« Le Souper » : Brisville/Mesguich père et fils

– Par Selim Lander –

Cet été en Avignon, les Mesguich étaient ensemble ou séparément dans quatre pièces différentes. Des journées bien occupées, donc, ce qui ne les empêchait nullement de briller tant est présent en eux le métier de comédien. Dans L’Entretien de M. Descartes avec M. Pascal le Jeune du même Jean-Claude Brisville, ils s’y montraient étincelants (1). Ils y jouaient également Le Souper mais c’est à la Martinique où ils sont en tournée que nous avons pu y assister.

Plus connue que « Descartes et Pascal », en particulier parce qu’il a été porté au cinéma par Edouard Molinaro avec Claude Rich et Claude Brasseul, Le Souper paraît pourtant un cran en-dessous. Sans doute parce que la confrontation de Talleyrand et Fouché, deux cyniques qui ne cherchent, sous couvert de sauver la France, qu’à se cramponner au pouvoir, ne peut pas avoir la même intensité dramatique que l’affrontement de deux grands penseurs défendant des philosophies de la vie opposées. La formule la plus fameuse du Souper est sans doute celle-ci : « on fait de la politique pour avoir le pouvoir et quand on a le pouvoir on s’amuse à faire de la politique ». La pièce peut avoir des bons mots comme ceux-ci – elle n’en manque pas – le débat ne vole jamais bien haut.

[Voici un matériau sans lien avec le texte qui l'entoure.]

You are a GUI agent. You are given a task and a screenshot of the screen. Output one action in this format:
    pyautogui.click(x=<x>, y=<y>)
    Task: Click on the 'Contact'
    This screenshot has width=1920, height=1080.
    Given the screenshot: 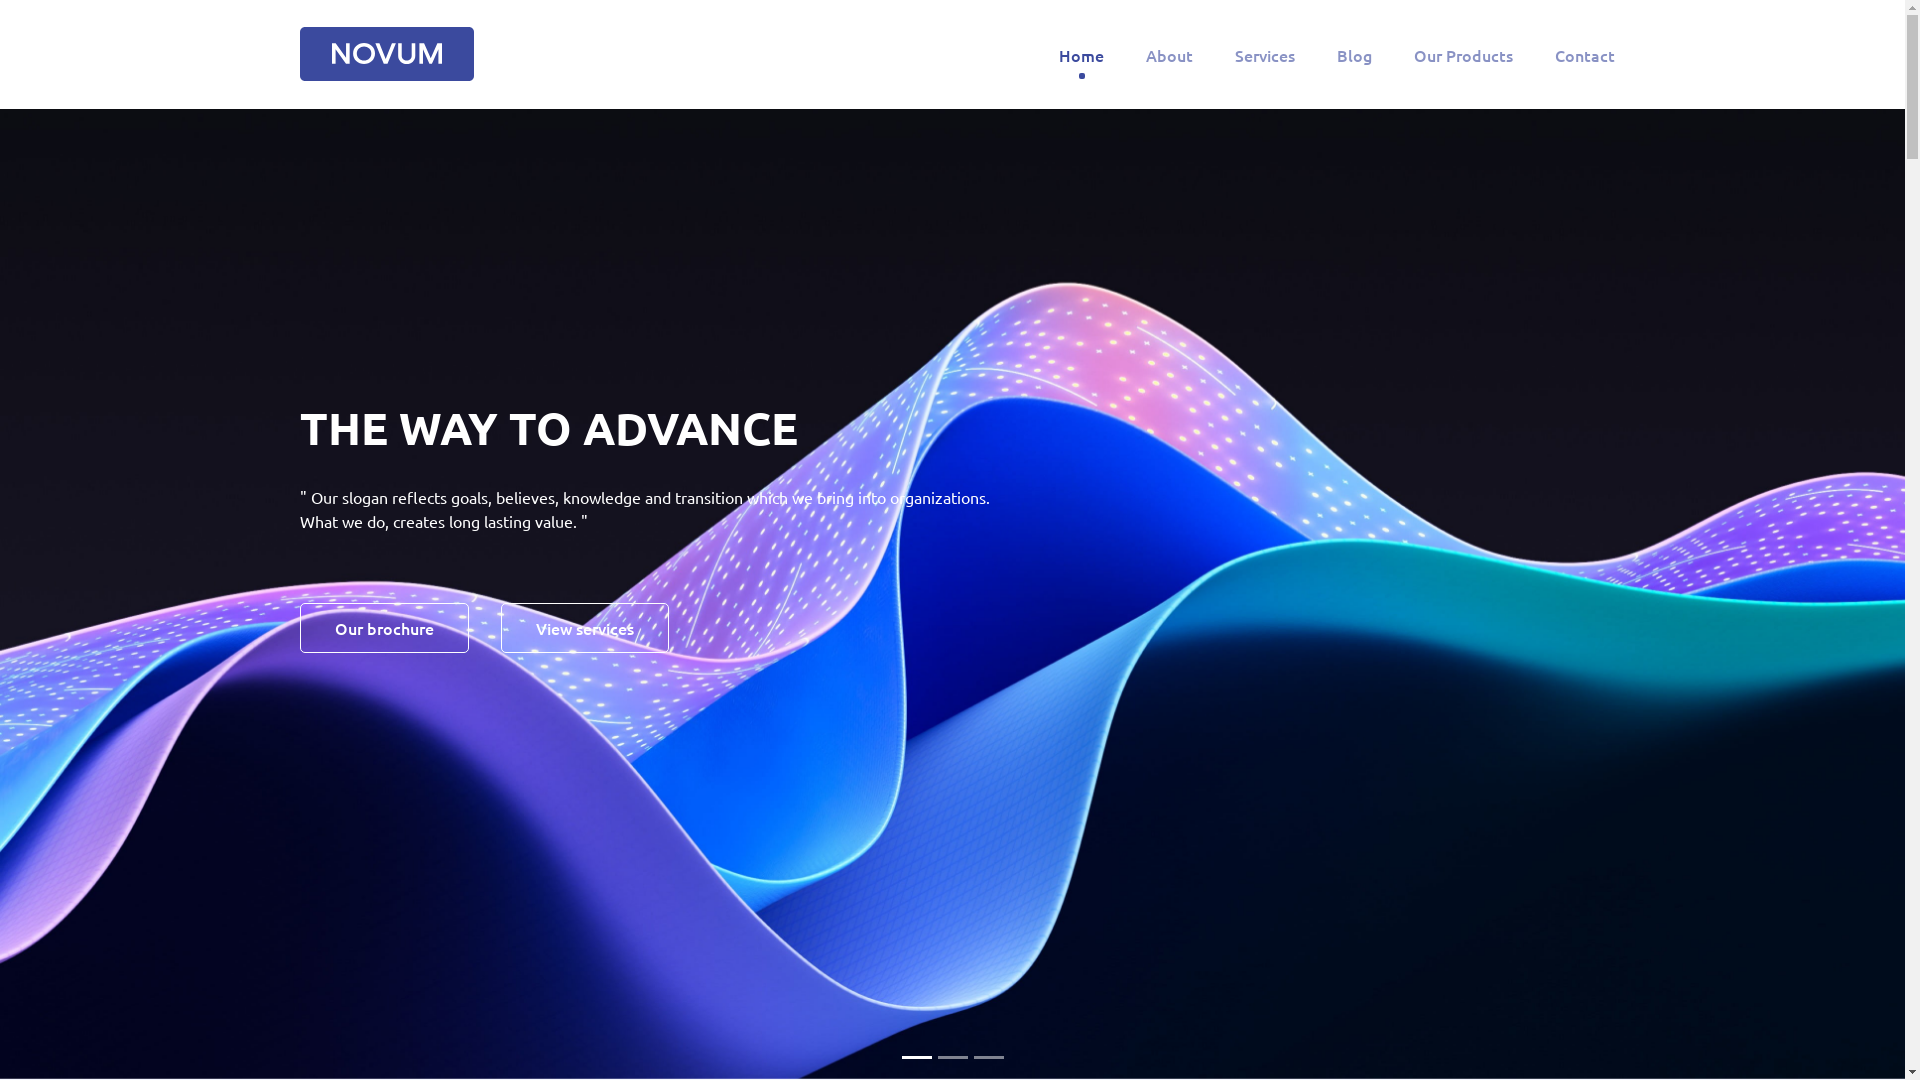 What is the action you would take?
    pyautogui.click(x=1583, y=53)
    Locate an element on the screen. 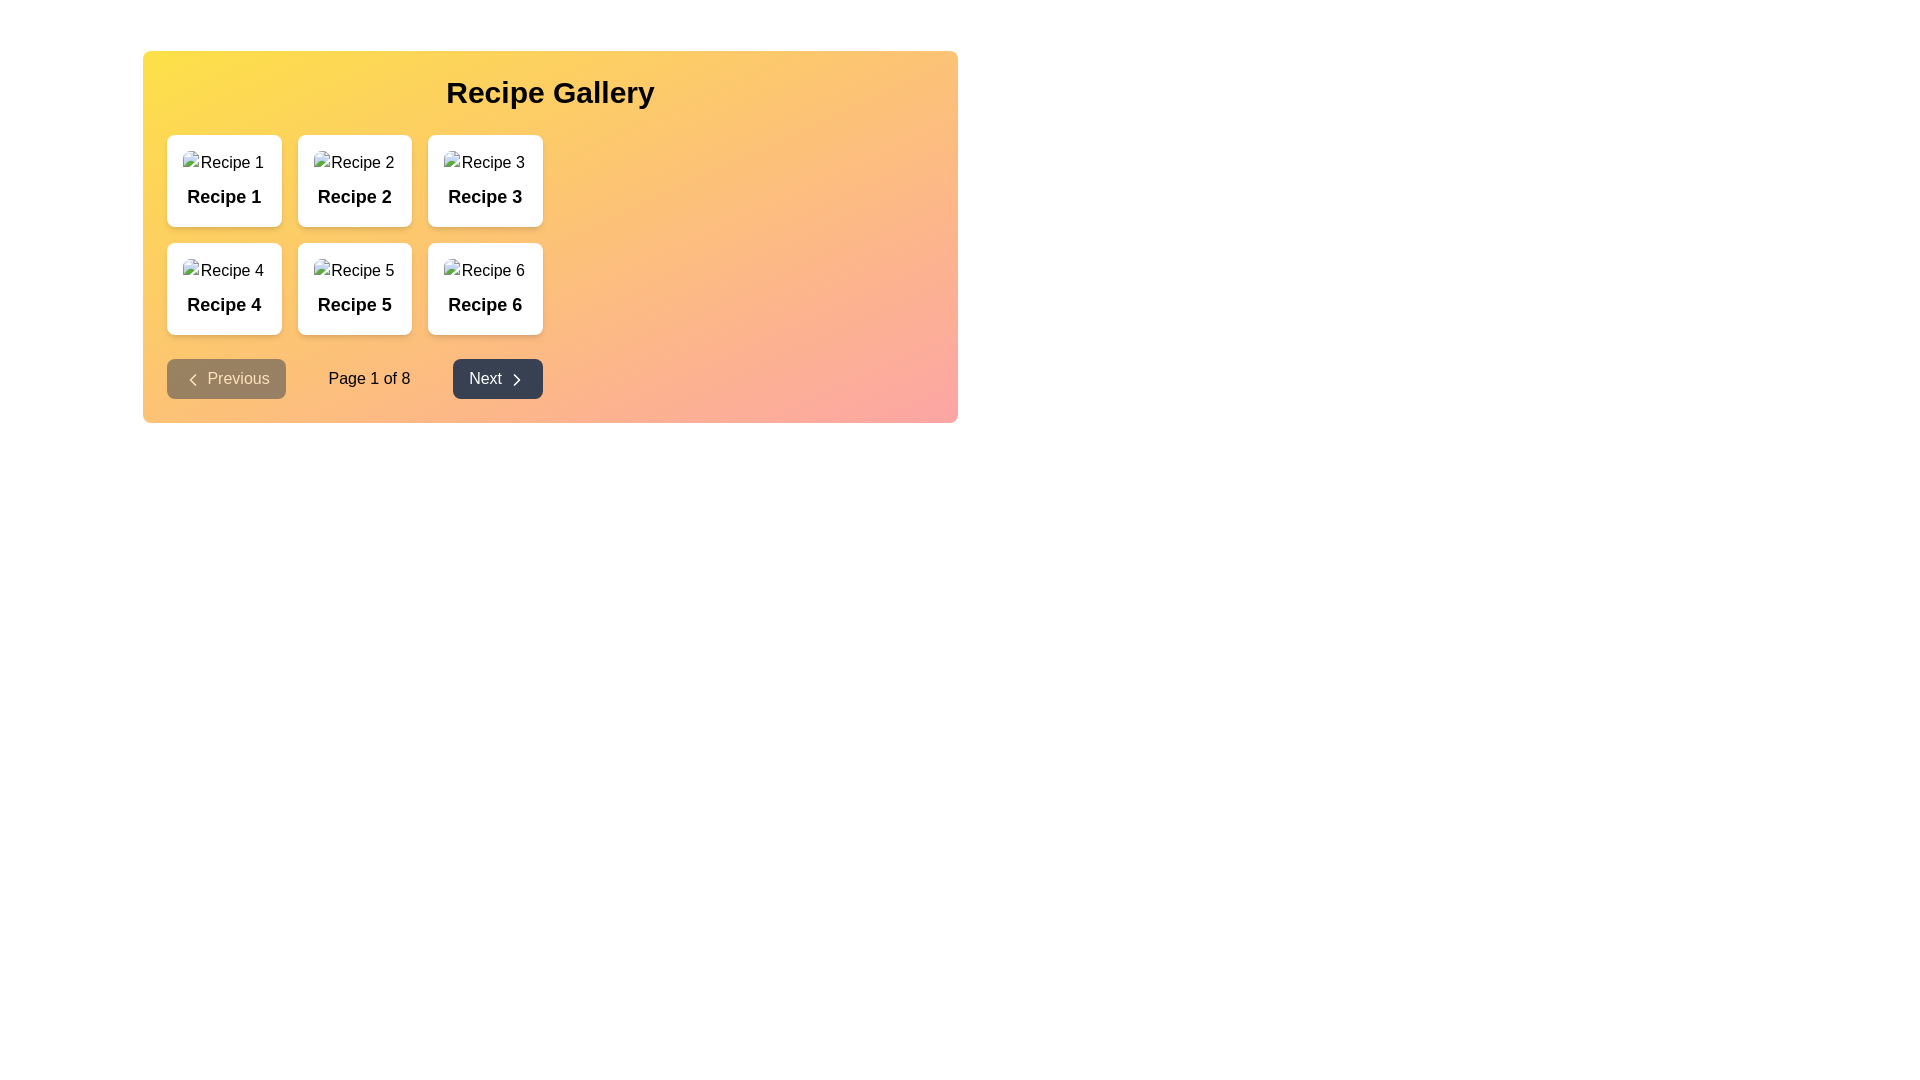 Image resolution: width=1920 pixels, height=1080 pixels. title text of the recipe displayed in the text element located directly beneath the image labeled 'Recipe 1' in the top-left of the recipe grid is located at coordinates (224, 196).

La scène, quoi qu’il en soit, se déroule en l’hôtel particulier de Talleyrand un soir de 1815 dans Paris occupé par les ennemis de Napoléon. Il s’agit de donner un gouvernement à la France : Fouché, alors chef d’un gouvernement provisoire, tient pour la république tandis que Talleyrand défend la monarchie des Bourbons et le retour de Louis XVIII.

Les Mesguich sont en Martinique pour trois représentations. Lors de la première, le 12 janvier, ils ont paru, au début, un peu à la peine, une illusion, bien sûr, et qui s’est rapidement dissipée le métier aidant, même si est demeurée l’impression que la pièce traînait quelque peu en longueur. Question de mise en scène aussi, sans doute. Quoi qu’il en soit, le public a dû le sentir car s’il s’est montré constamment réceptif on l’a peu entendu réagir aux nombreuses saillies du texte.

À défaut de décor, on a admiré la richesse des accessoires et des costumes qui contribuaient à rendre la situation aussi réaliste que possible. Daniel Mesguich joue Talleyrand en habit d’apparat du dix-huitième siècle. Son personnage étant atteint de la goutte, il ne se déplace qu’assez peu, en boitillant, tandis que William Mesguich, vêtu d’une redingote austère quoique luxueuse, bouge plus volontiers. Il mange par ailleurs de bon appétit les plats servis par son hôte (point ici de valets comme dans la distribution initiale de la pièce) et boit tout aussi goulûment le vin et le cognac, ce qui lui vaudra une remarque désobligeante. Une parmi d’autres car les deux protagonistes se connaissent suffisamment pour savoir appuyer là où ça fait mal.

Le Souper de Jean-Claude Brisville, Théâtre municipal de Fort-de-France, du 12 au 14 janvier 2023.